*** Begin section ***

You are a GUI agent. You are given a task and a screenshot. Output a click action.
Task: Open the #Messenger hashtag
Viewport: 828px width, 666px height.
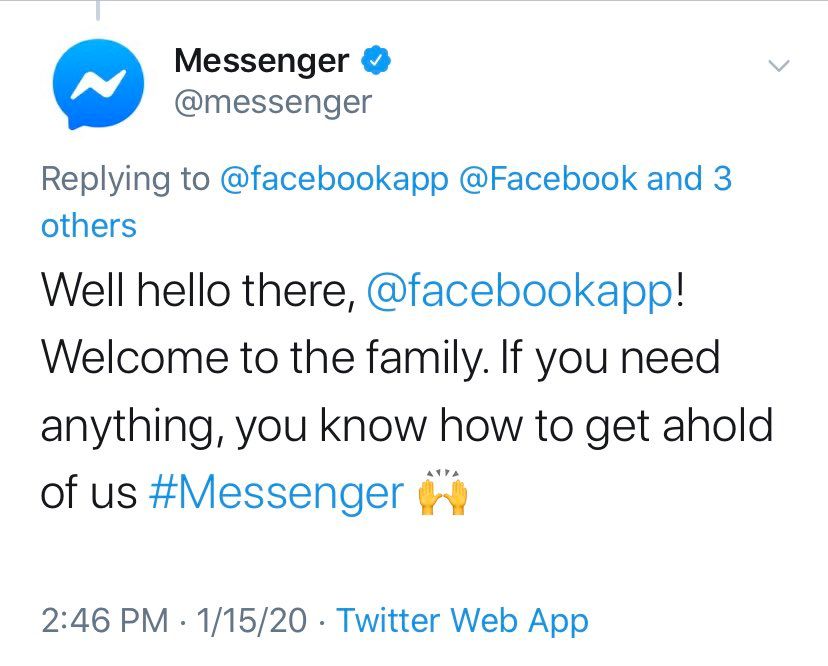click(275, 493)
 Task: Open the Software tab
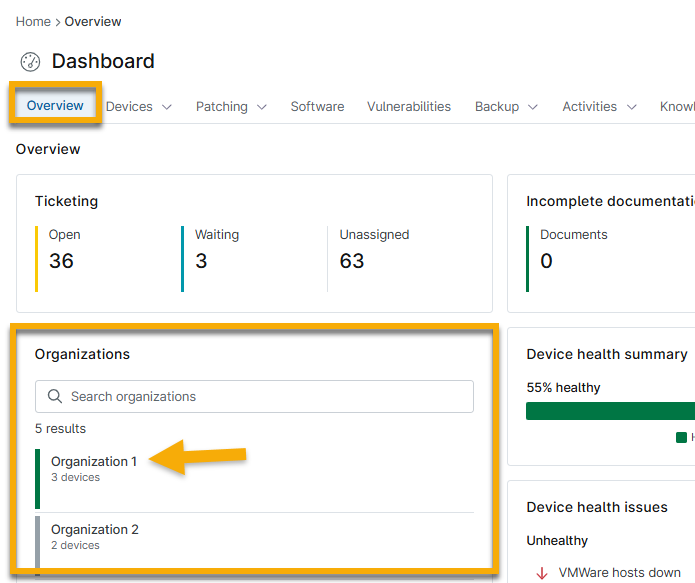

*** End section ***

### YOUR INSTRUCTIONS
Which lines of the records contain "Open"? Show each of them.

### ANSWER TO THIS PROBLEM
Task: Open the #Messenger hashtag
 Task: Open the Software tab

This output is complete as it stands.